Queen Louisa likely ordered a preliminary pastel study of Badin by her favourite painter, Gustav Lundberg, which must be considered lost. Because of the delicate nature and surfaces of pastels, sensitive to light, moisture, and touch, and which had to be protected by glass, copies in oil were invariably made from the onset.

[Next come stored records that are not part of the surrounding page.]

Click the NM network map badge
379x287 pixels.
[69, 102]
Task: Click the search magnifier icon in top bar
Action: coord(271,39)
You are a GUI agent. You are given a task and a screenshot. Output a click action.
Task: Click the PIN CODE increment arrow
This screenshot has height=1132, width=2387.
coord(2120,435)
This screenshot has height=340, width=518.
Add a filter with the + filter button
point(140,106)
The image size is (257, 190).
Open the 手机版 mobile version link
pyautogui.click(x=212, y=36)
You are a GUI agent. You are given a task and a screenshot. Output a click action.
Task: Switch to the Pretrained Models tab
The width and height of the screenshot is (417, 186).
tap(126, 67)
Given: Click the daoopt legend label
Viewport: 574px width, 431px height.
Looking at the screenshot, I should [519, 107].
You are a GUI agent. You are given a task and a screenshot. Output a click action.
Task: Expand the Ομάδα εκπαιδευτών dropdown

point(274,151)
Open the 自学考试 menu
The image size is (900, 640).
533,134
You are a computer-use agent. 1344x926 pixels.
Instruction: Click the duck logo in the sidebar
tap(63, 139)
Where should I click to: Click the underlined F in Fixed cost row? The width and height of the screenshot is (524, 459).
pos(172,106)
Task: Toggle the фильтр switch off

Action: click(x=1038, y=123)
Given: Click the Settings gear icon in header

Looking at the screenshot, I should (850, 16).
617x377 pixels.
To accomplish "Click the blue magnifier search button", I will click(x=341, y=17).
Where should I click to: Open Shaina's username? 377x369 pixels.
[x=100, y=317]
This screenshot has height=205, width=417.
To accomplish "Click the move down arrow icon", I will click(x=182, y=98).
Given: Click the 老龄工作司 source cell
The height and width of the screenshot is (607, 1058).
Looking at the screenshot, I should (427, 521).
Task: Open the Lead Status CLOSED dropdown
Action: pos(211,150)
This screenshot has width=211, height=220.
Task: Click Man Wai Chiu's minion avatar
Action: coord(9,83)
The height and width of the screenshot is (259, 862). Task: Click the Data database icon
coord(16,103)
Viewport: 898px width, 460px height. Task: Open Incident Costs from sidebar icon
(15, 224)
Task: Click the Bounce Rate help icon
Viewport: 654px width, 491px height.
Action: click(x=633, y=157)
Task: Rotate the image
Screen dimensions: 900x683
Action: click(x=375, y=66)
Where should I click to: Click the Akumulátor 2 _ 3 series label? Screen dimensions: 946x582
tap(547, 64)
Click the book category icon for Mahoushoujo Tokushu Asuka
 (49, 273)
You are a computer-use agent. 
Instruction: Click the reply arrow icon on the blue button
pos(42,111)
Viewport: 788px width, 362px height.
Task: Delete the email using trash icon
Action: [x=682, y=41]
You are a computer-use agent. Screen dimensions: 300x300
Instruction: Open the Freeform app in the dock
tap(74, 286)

She immediately had this lost pastel replicated in oil, attributed here to Jakob Björk, a Swedish portrait painter and copyist active for twenty-four years in Lundberg’s workshop from 1750 to 1774. Björk worked primarily executing oil copies of Lundberg’s pastels for numerous royal and aristocratic clients, among them Queen Louisa and her favourite minister, Count Carl Gustav Tessin (1695-1770), and he continued to do so after leaving Lundberg’s atelier.17 As Laine and Brown stressed, replicas of Lundberg’s portraits, both in oil and pastel, circulated in large numbers outside his studio.18

As a copyist, Björk’s style relied upon Lundberg’s originals, in which sitters are positioned, bust-length, close to the foreground plane, with neutral brownish-green backgrounds. The high rank and status of the sitters are highlighted by their poses, elegant costumes, accessories,

and jewels. In his oil copies, Björk faithfully reproduced Lundberg’s compositions, as evidenced in the painting of Count Anders Rudolf du Rietz (1720-1792), recently seen on the art market (Fig. 5b).19 Dressed in a blue and yellow Swedish uniform, underneath which his half-armour is visible, Du Rietz prominently wears the Swedish Grand Cross of the Order of the Sword on his left breast; his portrayal reflects the pride of a career officer. When it is compared with the pastel of the Count Claes Julius Ekeblad (1742-1808) by Lundberg (Fig. 5), it becomes clear that Björk is the painter of the oil painting depicting Badin.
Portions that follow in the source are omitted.